Never one for the celebrity circuit, George Cohen's cultured full-back partner retired 10 years ago from work as an undertaker and prefers a quiet life with his wife high up in the hills above Huddersfield, increasingly reluctant to venture far from home for anything except a good walk. In a rare interview last Wednesday he was splendid company but appeared quite genuine in insisting he would be "absolutely grateful" if England could produce a new team of World Cup winners to deflect some of the attention.

Perhaps it is a generational thing. As the oldest member of the team, Wilson was an established international long before the Sixties began swinging, who had joined Huddersfield Town as early as 1952 and gone through two years of short-back-and-sides national service in Egypt. Indeed, he even rebelled against the touch of glamour introduced into his life from day one, when his mother insisted on choosing the name Ramon, after her favourite Spanish film star.

"There I was growing up in a Derbyshire village full of hairy-arsed miners with a name like that," he recalled with a laugh. "The registrar refused to accept it, so my mother went to Mansfield instead. I changed very quickly to Ray. But sometimes I think calling me that name made me a bit fiercer."

As an 11-year-old outside-left he was fierce enough to hold his own in the Under-15s, and quick enough later to attract a scout from Huddersfield Town, then in the top division. Glamour? Training consisted of lapping the pitch ("run one, walk one") and footballs were put away from Wednesday onwards, on the basis that players would be hungrier for the ball on Saturday.

Whether they would know what to do with it was clearly a different matter. A reserve-team trainer called Bill Shankly had other ideas, summoning players back in the afternoon for six-a-sides between England and Scotland in which he insisted, like Brian Glover's schoolteacher in Kes, on both playing and supplying the commentary ("and here come the teams at Hampden Park").

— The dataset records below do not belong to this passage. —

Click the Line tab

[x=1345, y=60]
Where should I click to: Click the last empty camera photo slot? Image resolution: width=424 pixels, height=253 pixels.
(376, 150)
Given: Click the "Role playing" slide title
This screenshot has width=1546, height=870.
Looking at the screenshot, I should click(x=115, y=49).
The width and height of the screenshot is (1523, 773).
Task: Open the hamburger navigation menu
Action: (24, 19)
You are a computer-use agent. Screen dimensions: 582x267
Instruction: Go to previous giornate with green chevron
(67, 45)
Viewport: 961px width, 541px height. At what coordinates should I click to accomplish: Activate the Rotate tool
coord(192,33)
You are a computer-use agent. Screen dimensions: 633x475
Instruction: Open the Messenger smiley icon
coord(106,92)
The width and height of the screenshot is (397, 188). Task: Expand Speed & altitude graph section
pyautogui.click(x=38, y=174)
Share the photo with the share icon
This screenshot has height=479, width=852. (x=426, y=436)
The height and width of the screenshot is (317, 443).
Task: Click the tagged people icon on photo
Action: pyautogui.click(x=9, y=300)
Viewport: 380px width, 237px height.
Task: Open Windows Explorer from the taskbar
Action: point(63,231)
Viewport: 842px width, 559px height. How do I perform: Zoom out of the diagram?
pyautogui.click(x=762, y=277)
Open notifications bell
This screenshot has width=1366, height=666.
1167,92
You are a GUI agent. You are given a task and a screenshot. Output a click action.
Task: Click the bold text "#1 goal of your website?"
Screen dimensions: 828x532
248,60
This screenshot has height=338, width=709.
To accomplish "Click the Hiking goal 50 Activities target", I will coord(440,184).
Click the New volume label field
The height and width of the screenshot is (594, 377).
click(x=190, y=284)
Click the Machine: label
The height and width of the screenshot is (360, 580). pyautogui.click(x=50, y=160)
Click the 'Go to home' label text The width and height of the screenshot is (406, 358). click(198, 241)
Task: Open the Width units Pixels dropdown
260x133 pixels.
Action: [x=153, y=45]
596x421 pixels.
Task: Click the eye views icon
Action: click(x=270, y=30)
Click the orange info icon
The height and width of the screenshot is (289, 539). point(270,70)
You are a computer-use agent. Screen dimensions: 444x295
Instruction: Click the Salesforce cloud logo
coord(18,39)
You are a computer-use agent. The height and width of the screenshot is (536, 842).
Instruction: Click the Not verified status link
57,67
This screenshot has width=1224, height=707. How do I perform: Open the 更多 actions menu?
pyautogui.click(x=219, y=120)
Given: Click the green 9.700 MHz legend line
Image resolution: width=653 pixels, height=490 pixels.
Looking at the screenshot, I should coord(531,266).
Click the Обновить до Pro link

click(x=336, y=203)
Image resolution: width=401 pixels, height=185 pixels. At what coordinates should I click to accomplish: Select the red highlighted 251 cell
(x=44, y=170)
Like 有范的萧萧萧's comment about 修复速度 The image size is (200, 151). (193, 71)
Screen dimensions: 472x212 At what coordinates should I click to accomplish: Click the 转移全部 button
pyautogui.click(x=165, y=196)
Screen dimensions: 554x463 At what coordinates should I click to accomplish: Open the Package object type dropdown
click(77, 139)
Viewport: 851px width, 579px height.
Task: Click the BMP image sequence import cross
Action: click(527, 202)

The twin iniquities of the maximum wage and the retain-and-transfer system were still operative. As Wilson explains: "Players would marry young, your family were there and the wages were exactly the same for each team, so what was the point in moving clubs? If you said you weren't going to sign a new contract, the club would say, 'OK, but you're not signing for anyone else' and they could keep you for ever."

Shankly, having been promoted to manager of Huddersfield and rejected numerous offers for Wilson, moved on to Liverpool and was soon on the phone demanding to sign him, but the club held firm until Everton's Harry Catterick came in, offering £40,000 in 1964. By then, he already had 30 caps, as a Second Division player. He arrived at Goodison the year after they won the championship and left the year before the next one, but had the satisfaction of a thrilling FA Cup victory as Everton came back from 2-0 down to beat Sheffield Wednesday, in the first of two momentous 1966 finals at Wembley.

The national team, meanwhile, were developing under Alf Ramsey, about whose footballing philosophy Wilson is refreshingly unromantic. "Alf built his teams on stopping other sides playing and hitting them on the break, which is what Ipswich did when he was manager there. You'd go to Ipswich and have the ball for 80 minutes and come off beaten four-nil. He wasn't there to entertain. He was there to win matches. Don't get me wrong, we [England] were a good side, but only because he picked the players and moulded them to play exactly like he wanted. What you had to do for Alf was graft and work hard.

"When he took over [in 1963] I thought I'd struggle to get back into the team. He said to me years later, 'I'd like to apologise, I read you the wrong way at Huddersfield. I thought you were a mouthy little bugger'. I remember sitting at home and Alf being interviewed and asked if we would win the World Cup. And Alf says [mimics Ramsey's accent], 'Oh yes, no doubt at all', and I'm thinking, what's he doing putting pressure on us like that? But that's how he was."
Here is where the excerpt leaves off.